Plus d’infos : www.insa-lyon.fr/fr/formation/genie-civil-et-urbanisme

INSA Lyon
Perrin-Fayolle, l’architecte qui a inscrit l'INSA Lyon dans la modernité
Entre les monolithes de béton et les toits-terrasse, la singularité architecturale du campus de La Doua a marqué des générations de diplômés de l’INSA Lyon. En le concevant comme une petite ville dans la grande, son architecte Jacques Perrin-Fayolle a participé au développement d’un véritable sentiment d’appartenance pour les étudiants et les personnels. Une exposition, La fabrique de l’esprit de Jacques Perrin-Fayolle, lui est consacrée et est visible jusqu’au 15 octobre à la Bibliothèque Marie Curie et dans la Galerie du centre des Humanités de l’INSA.
Architecte étonnamment méconnu, Jacques Perrin-Fayolle (1920-1990) a marqué les paysages urbains lyonnais d’une œuvre prolifique. Parmi ses créations emblématiques dans l’agglomération : la bibliothèque municipale de la Part-Dieu, l’hôtel Sofitel sur le quai Gailleton, une partie du quartier du Tonkin, l’école centrale de Lyon à Ecully, ou encore l’école nationale des travaux publics de l'État à Vaulx-en-Velin. Mais son œuvre la plus emblématique reste la construction du campus de la Doua, à commencer par les 43 hectares dévolus à l’INSA Lyon, un chef-d'œuvre moderniste et fonctionnel.

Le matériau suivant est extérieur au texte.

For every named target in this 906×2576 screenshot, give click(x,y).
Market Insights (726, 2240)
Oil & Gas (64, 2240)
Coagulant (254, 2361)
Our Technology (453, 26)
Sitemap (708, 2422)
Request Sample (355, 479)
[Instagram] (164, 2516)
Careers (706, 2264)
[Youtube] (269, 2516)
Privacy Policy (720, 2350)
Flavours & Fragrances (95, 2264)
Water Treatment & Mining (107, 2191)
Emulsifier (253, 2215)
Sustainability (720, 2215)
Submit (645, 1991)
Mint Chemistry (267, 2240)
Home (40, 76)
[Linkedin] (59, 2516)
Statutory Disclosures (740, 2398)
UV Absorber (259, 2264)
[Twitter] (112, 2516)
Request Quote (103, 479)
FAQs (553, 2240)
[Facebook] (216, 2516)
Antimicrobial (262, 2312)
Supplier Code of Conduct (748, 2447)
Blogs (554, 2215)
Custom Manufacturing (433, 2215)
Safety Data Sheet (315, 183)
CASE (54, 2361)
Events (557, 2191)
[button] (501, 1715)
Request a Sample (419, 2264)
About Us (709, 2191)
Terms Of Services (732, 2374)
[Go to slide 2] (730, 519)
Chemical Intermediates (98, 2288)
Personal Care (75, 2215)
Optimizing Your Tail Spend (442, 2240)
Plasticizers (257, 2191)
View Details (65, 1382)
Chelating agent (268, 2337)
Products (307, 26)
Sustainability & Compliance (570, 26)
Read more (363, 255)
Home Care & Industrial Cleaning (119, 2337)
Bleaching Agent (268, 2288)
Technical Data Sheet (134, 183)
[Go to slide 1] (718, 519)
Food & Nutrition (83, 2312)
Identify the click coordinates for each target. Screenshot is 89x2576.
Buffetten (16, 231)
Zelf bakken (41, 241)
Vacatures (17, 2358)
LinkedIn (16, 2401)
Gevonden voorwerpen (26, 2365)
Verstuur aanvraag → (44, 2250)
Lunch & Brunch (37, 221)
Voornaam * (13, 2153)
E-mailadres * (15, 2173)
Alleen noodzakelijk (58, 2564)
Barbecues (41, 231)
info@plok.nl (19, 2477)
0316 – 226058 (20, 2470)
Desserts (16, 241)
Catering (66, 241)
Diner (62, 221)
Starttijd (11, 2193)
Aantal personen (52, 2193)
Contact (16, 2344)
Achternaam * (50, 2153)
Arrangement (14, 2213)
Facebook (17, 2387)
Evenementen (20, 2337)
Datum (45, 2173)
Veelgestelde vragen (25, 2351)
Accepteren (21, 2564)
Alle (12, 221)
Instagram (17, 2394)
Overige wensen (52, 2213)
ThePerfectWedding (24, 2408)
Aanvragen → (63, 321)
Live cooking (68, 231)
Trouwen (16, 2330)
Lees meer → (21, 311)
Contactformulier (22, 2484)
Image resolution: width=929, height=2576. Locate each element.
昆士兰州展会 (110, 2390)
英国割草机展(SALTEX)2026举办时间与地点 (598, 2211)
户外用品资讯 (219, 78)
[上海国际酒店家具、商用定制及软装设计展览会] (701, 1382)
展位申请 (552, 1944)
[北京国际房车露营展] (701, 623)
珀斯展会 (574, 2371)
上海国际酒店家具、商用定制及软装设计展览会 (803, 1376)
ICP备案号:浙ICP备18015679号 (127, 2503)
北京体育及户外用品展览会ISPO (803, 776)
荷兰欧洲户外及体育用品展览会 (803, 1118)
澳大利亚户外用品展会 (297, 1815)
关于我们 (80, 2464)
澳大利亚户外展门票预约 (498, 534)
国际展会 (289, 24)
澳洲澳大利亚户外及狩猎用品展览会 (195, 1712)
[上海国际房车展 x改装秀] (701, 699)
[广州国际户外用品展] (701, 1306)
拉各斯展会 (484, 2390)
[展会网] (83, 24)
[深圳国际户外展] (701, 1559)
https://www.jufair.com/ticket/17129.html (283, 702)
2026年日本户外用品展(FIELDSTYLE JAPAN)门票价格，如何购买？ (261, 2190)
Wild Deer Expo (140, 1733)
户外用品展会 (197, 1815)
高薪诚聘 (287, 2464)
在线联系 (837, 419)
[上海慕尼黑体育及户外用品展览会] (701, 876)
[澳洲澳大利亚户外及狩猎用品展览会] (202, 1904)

Béton, monolithes et préfas : la marque fonctionnelle et intemporelle du campus
Les matériaux, les formes et l’agencement des édifices du campus sont caractérisés par les impératifs que la période d’après-guerre imposait. Dans les années 50, l’heure est à la reconstruction et à l’essor industriel et scientifique du pays. Le gouvernement d’alors souhaite former des dizaines de milliers d’ingénieurs pour accompagner le mouvement. Le projet de Perrin-Fayolle pour l’INSA se réalise donc dans l’urgence. Il est encouragé par le besoin de rationaliser les coûts, les matières ainsi que l’énergie dans de grands ensembles fonctionnels. C’est ce qui explique l’utilisation massive du béton et des structures préfabriquées sur cet ancien camp militaire. Le chantier de la Doua est d’ailleurs précurseur et significatif du passage d’une production artisanale de l’architecture à des procédés industriels. L’ensemble des éléments de second œuvre, comme les portes, ou les panneaux de façade, sont préfabriqués et assemblés directement sur le chantier pour répondre à la nécessité d’une exécution rapide pour l’accueil de la toute première promotion d’étudiants : à peine 7 mois se sont écoulés entre la loi de création de l’INSA du 18 mars 1957 et la rentrée étudiante, l’automne suivant.
À l’INSA Lyon, l’architecture n’est donc pas tant au service de la séduction que de la formation des esprits. Le collectif et l’innovation sont favorisés par l’organisation géométrique de la cité, le dialogue des bâtiments entre eux, et la dissociation circulations piétonnes et routières. Tout est imaginé pour faciliter « l’autodiscipline » des insaliens et la vie communautaire, à commencer par les résidences, organisées « par groupe de famille de douze étudiants » qui participent grandement à l’animation du campus et au renforcement de l’esprit INSA.
Le souffle de Caracas et des universités anglo-saxonnes
Pour comprendre d’où provient l’esprit que Perrin-Fayolle a souhaité insuffler au campus, il faut se plonger dans ses nombreux voyages et sa passion pour les créations de ses contemporains associés au mouvement architectural moderne1. La cité universitaire de Caracas, de l'architecte vénézuélien Carlos Raúl Villanueva, classée au patrimoine mondial de l’Unesco, l’a ainsi particulièrement inspiré pour la conception du campus de l’INSA. Tout comme celui de Caracas, le site universitaire de la Doua regroupe de nombreux bâtiments et fonctions que le modernisme et les arts plastiques viennent mettre en valeur. On retrouve cette approche artistique dans les murs-sculptures en béton architectonique, comme la fresque de l’évolution, visible sur une centaine de mètres le long du bâtiment Darwin, ou encore dans l’originalité plastique des amphithéâtres insaliens, qui détonnent avec l’ensemble très géométrique du campus.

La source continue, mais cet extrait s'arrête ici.